WORK TASK. When you reach the line containing "Click the map" in the data below, begin returning lines exactly as written, and stop once the line containing "This screenshot has height=1906, width=881." has been returned.
======== RECORDS PROVIDED ========
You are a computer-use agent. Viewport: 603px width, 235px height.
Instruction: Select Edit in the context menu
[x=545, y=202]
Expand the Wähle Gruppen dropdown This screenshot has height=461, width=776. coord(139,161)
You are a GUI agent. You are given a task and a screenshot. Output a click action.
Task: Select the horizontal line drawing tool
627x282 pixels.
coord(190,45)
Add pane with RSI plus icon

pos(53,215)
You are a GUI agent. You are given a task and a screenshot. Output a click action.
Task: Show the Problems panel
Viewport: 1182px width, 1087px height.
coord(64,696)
========
======== RECORDS PROVIDED ========
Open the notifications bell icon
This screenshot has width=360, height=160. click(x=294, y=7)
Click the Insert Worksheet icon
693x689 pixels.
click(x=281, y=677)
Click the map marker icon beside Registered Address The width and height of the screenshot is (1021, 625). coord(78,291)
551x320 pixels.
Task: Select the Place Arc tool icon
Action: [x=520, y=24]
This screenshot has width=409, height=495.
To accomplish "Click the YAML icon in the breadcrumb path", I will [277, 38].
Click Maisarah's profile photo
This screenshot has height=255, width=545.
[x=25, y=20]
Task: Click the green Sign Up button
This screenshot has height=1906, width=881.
========
======== RECORDS PROVIDED ========
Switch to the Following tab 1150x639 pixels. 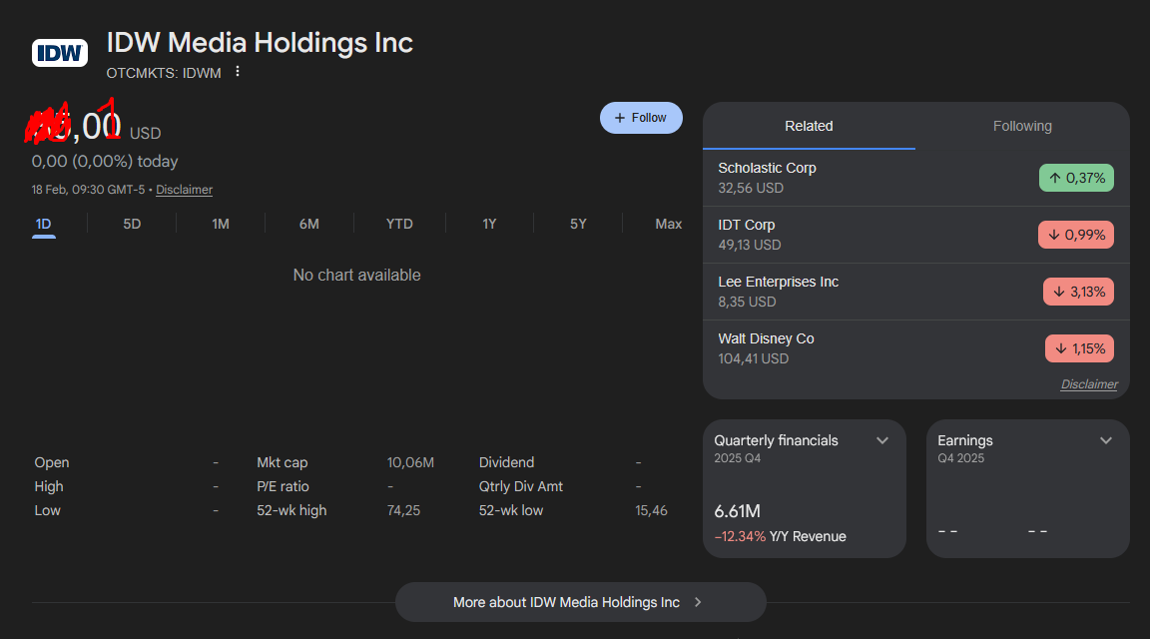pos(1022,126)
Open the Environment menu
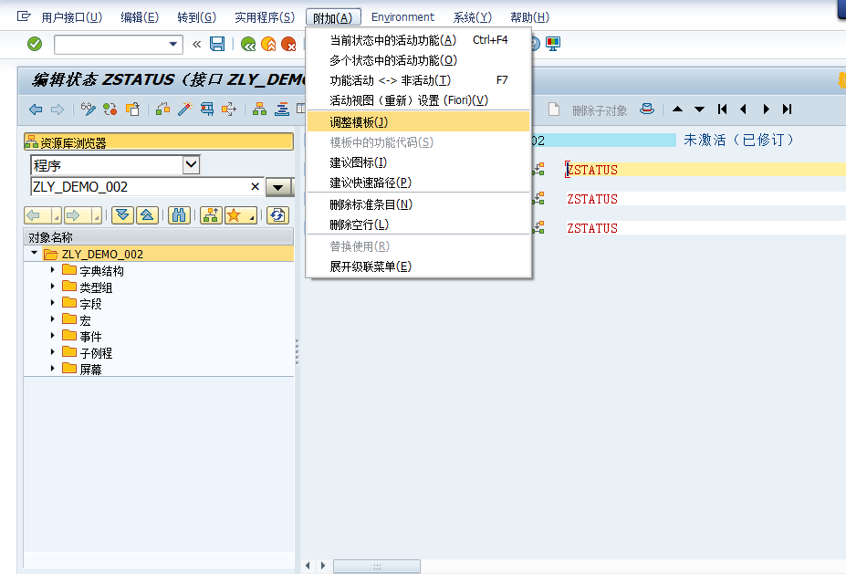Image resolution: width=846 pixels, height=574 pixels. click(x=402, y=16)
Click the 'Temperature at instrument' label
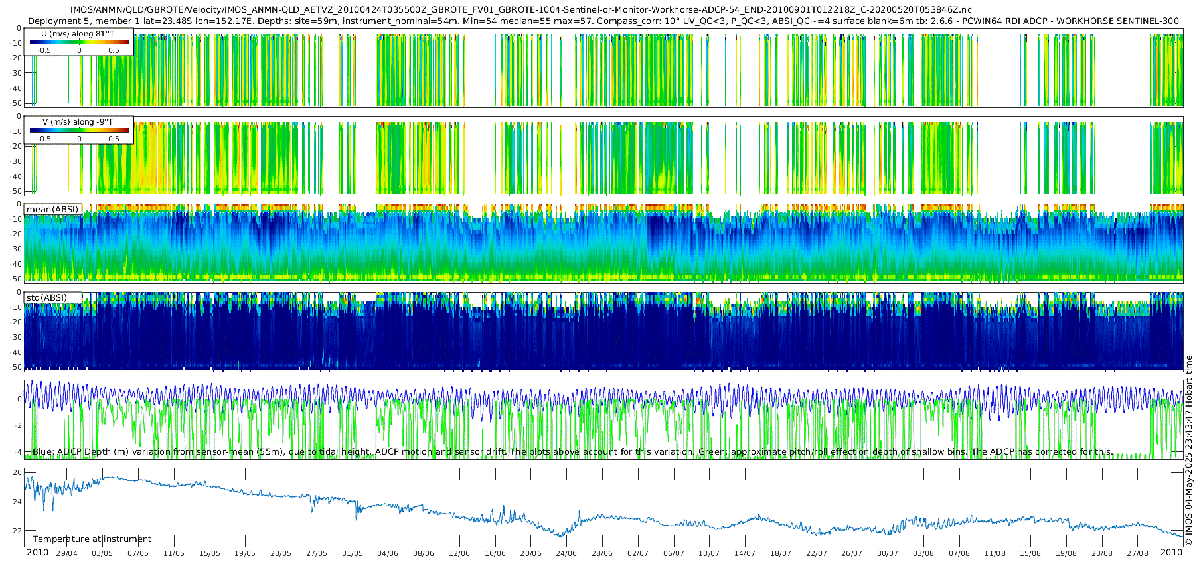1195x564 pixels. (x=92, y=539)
========
SOLUTION TO THIS TASK.
Click the map marker icon beside Registered Address The width and height of the screenshot is (1021, 625). coord(78,291)
551x320 pixels.
Task: Select the Place Arc tool icon
Action: [x=520, y=24]
This screenshot has width=409, height=495.
To accomplish "Click the YAML icon in the breadcrumb path", I will [277, 38].
Click Maisarah's profile photo
This screenshot has height=255, width=545.
[x=25, y=20]
Task: Click the green Sign Up button
This screenshot has height=1906, width=881.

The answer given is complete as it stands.